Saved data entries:
= = =
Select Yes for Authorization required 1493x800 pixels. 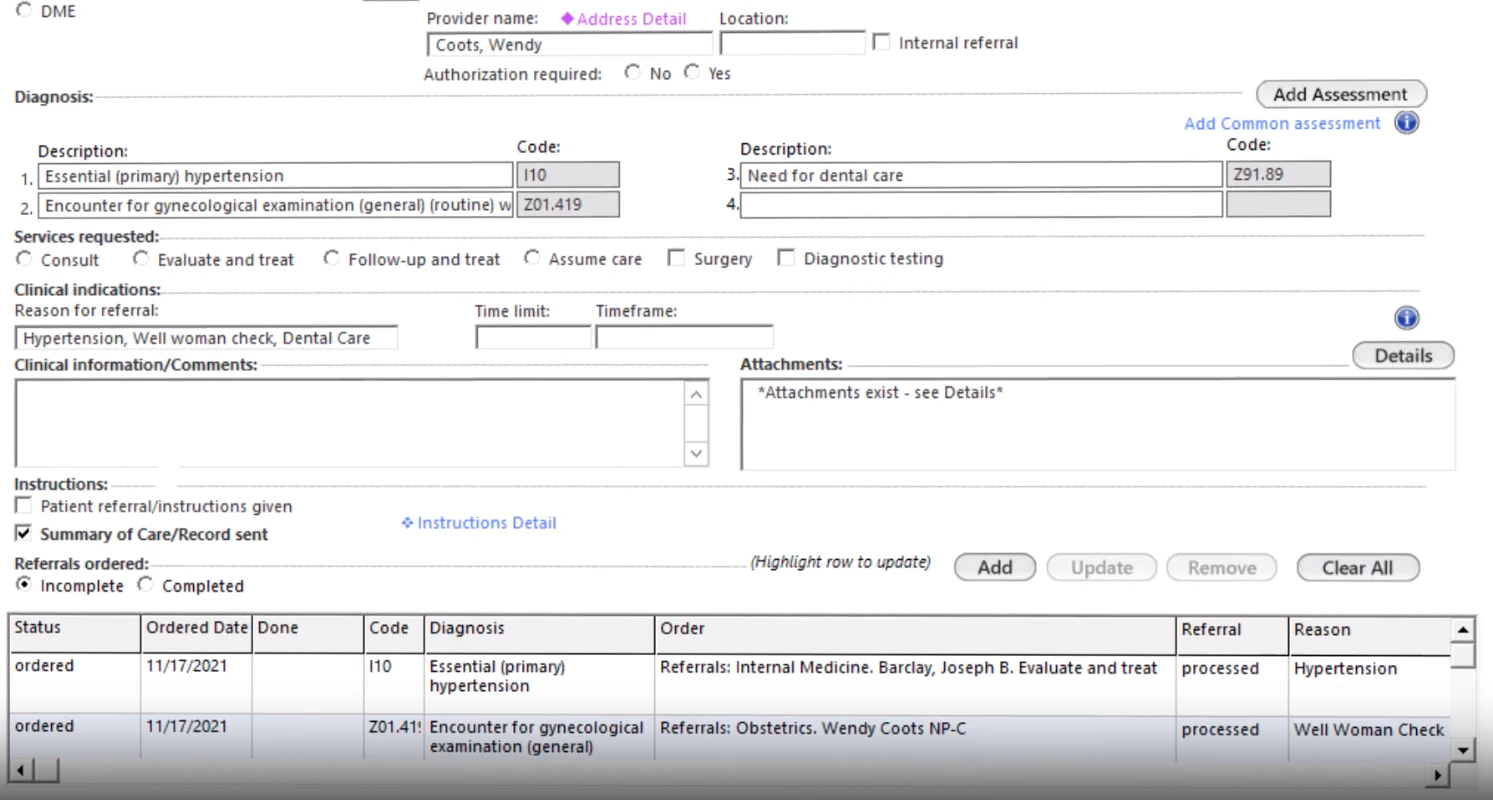pyautogui.click(x=692, y=71)
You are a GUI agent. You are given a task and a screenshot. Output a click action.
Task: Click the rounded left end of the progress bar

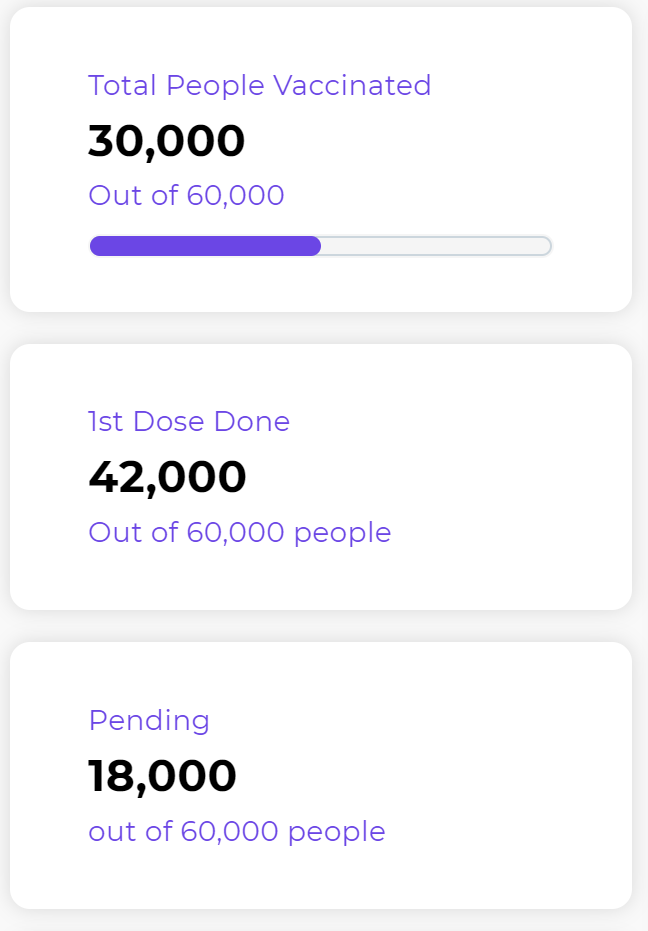pos(96,246)
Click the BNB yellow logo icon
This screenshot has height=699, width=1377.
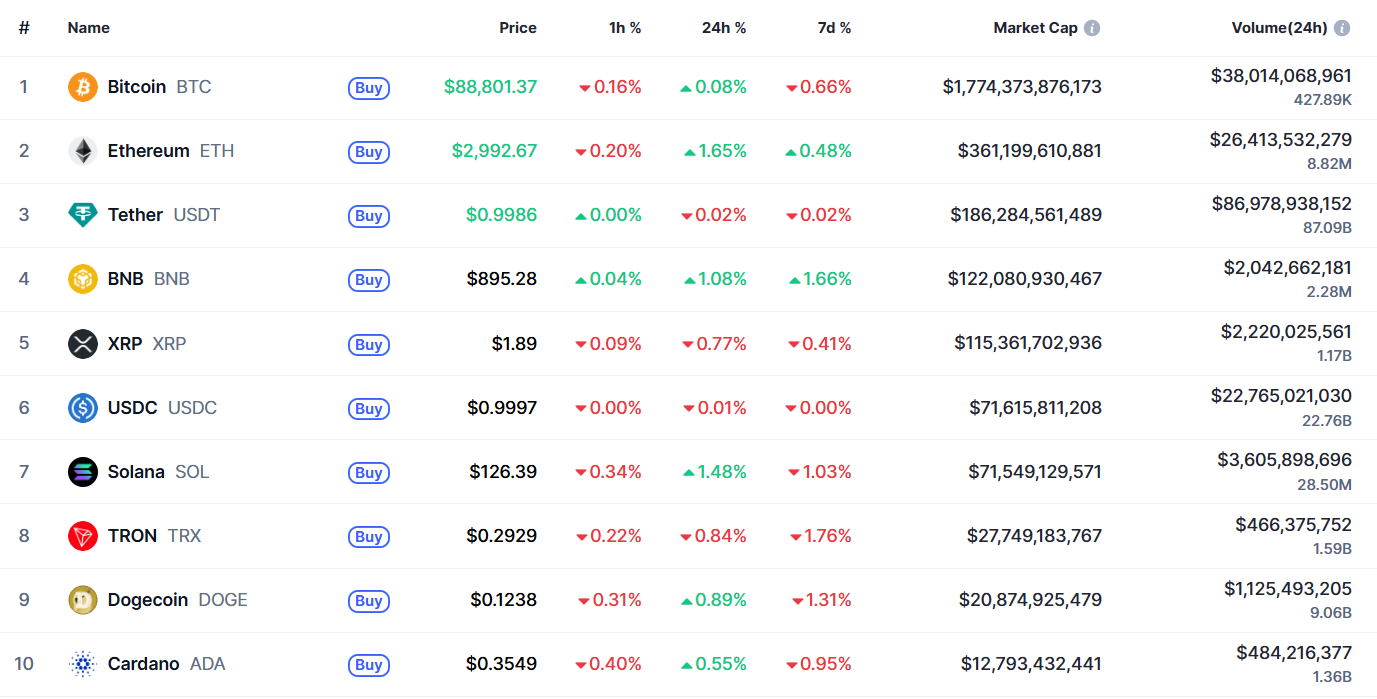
= = =
Work to be completed: Using the entries, return every line where the word "screenshot" can be found.

Answer box:
You are a GUI agent. You are given a task and a screenshot. Output a click action.
This screenshot has height=699, width=1377.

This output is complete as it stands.